본 발명에서 상기 "목적하는 개체"란 자간전증 또는 자간증이 발병하였거나 발병 가능성이 높은 개체를 의미하며, 포유동물 및 비-포유동물을 모두 포함할 수 있다. 여기서, 상기 포유동물의 예로는 인간, 비-인간 영장류, 예컨대 침팬지, 다른 유인원 또는 원숭이 종; 축산 동물, 예컨대 소, 말, 양, 염소, 돼지; 사육 동물, 예컨대 토끼, 개 또는 고양이; 실험 동물, 예를 들어 설치류, 예컨대 래트, 마우스 또는 기니아 피그 등을 포함할 수 있으나, 이에 제한되는 것은 아니다. 또한, 본 발명에서 상기 비-포유동물의 예로는 조류 또는 어류 등을 포함할 수 있으나, 이에 제한되는 것은 아니다.
본 발명의 조성물은 약학 조성물 또는 식품 조성물의 형태로 사용될 수 있으나, 이에 제한되는 것은 아니다.
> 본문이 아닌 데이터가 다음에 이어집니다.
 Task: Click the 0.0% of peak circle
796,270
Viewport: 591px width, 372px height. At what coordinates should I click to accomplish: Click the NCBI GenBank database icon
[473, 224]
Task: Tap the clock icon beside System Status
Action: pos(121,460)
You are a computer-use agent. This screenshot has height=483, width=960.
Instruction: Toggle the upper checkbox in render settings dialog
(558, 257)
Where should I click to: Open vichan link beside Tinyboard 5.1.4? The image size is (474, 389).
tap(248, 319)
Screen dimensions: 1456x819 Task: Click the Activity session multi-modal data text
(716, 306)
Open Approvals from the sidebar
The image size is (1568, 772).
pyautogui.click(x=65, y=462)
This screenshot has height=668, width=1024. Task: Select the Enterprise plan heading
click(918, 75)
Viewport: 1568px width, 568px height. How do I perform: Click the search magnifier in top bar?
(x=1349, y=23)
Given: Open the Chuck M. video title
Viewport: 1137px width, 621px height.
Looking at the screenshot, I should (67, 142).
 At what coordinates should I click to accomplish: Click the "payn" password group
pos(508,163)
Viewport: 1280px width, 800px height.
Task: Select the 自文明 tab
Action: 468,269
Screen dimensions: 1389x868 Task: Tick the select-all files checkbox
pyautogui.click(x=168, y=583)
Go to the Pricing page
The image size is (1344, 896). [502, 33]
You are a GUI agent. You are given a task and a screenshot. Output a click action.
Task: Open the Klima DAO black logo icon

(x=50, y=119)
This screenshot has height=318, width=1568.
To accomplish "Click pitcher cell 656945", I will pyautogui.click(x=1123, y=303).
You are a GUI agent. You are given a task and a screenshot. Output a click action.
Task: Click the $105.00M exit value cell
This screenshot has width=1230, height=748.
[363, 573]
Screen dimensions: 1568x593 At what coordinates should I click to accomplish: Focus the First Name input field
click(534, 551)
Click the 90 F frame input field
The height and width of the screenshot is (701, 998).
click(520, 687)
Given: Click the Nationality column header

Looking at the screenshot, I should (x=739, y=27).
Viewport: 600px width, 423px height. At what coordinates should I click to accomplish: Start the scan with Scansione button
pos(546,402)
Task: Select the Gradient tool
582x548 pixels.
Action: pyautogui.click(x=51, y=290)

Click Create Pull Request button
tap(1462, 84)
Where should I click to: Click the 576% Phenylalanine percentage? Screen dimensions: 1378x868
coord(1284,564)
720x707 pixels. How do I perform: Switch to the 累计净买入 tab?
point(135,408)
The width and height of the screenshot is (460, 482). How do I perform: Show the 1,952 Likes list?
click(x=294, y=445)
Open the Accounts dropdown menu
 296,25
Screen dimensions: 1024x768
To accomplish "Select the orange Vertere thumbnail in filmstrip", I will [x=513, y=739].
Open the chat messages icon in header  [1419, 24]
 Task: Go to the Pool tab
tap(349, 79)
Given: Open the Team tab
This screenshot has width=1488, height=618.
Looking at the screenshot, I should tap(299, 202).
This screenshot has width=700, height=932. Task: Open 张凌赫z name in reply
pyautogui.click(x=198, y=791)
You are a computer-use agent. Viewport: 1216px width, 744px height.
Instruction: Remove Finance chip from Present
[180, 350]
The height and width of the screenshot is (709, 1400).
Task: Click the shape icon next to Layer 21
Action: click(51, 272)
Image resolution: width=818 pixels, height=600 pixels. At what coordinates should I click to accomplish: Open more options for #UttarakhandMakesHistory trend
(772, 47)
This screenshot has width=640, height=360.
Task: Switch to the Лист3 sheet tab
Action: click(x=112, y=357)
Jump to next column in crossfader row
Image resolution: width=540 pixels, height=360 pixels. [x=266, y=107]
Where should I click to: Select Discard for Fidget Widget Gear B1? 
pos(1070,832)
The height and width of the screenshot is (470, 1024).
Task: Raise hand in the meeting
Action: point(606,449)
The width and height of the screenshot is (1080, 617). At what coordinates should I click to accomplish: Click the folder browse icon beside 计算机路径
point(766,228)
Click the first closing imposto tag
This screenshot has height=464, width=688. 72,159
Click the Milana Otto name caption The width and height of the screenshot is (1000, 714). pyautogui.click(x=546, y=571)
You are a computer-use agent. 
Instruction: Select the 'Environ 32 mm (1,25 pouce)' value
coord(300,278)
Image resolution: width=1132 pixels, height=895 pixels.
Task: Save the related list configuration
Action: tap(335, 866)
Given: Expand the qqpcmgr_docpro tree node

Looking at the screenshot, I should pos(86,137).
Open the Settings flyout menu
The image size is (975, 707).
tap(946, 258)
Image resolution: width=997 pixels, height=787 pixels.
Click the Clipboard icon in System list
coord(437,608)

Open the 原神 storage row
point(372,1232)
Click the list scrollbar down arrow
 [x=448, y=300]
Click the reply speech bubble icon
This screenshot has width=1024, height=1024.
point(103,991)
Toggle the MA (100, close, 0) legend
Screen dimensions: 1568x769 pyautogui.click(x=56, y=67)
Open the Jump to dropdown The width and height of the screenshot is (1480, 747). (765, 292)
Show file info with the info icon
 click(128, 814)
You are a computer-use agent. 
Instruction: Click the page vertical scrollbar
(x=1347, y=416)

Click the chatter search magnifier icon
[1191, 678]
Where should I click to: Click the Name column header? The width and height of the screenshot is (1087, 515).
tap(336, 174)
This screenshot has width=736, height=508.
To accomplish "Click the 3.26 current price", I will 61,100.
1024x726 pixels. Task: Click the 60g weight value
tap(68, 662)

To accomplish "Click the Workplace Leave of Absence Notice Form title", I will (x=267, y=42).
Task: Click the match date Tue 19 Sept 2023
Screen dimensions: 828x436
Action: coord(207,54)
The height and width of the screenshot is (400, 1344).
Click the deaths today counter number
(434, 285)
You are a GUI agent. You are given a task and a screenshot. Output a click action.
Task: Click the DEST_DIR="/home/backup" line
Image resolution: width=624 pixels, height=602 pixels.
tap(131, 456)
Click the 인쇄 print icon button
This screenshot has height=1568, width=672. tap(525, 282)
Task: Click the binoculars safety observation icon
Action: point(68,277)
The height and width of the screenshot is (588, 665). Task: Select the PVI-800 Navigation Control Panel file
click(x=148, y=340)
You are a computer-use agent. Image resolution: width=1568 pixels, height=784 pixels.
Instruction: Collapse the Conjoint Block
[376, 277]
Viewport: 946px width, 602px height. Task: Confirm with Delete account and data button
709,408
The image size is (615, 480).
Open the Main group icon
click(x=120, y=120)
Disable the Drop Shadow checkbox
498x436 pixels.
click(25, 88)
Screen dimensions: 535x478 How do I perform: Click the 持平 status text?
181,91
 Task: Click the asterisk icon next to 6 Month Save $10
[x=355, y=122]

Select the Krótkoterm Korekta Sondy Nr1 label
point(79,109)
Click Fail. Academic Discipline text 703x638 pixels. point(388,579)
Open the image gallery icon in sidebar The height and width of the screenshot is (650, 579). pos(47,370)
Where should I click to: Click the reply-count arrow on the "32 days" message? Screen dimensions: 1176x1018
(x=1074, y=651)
본 발명의 상기 약학 조성물은 캡슐, 정제, 과립, 주사제, 연고제, 분말 또는 음료 형태임을 특징으로 할 수 있으며, 상기 약학 조성물은 인간을 대상으로 하는 것을 특징으로 할 수 있다.
본 발명의 상기 약학 조성물은 이들로 한정되는 것은 아니지만, 각각 통상의 방법에 따라 산제, 과립제, 캡슐, 정제, 수성 현탁액 등의 경구형 제형, 외용제, 좌제 및 멸균 주사 용액의 형태로 제형화되어 사용될 수 있다. 본 발명의 약학 조성물은 약학적으로 허용 가능한 담체를 포함할 수 있다. 약학적으로 허용되는 담체는 경구 투여 시에는 결합제, 활탁제, 붕해제, 부형제, 가용화제, 분산제, 안정화제, 현탁화제, 색소, 향료 등이 사용될 수 있으며, 주사제의 경우에는 완충제, 보존제, 무통화제, 가용화제, 등장제, 안정화제 등이 혼합되어 사용될 수 있으며, 국소투여용의 경우에는 기제, 부형제, 윤활제, 보존제 등이 사용될 수 있다. 본 발명의 약학 조성물의 제형은 상술한 바와 같은 약제학적으로 허용되는 담체와 혼합하여 다양하게 제조될 수 있다. 예를 들어, 경구 투여시에는 정제, 트로키, 캡슐, 엘릭서(Elixir), 서스펜션, 시럽, 웨이퍼 등의 형태로 제조할 수 있으며, 주사제의 경우에는 단위 투약 앰플 또는 다수 회 투약 형태로 제조할 수 있다. 기타, 용액, 현탁액, 정제, 캡슐, 서방형 제제 등으로 제형화할 수 있다.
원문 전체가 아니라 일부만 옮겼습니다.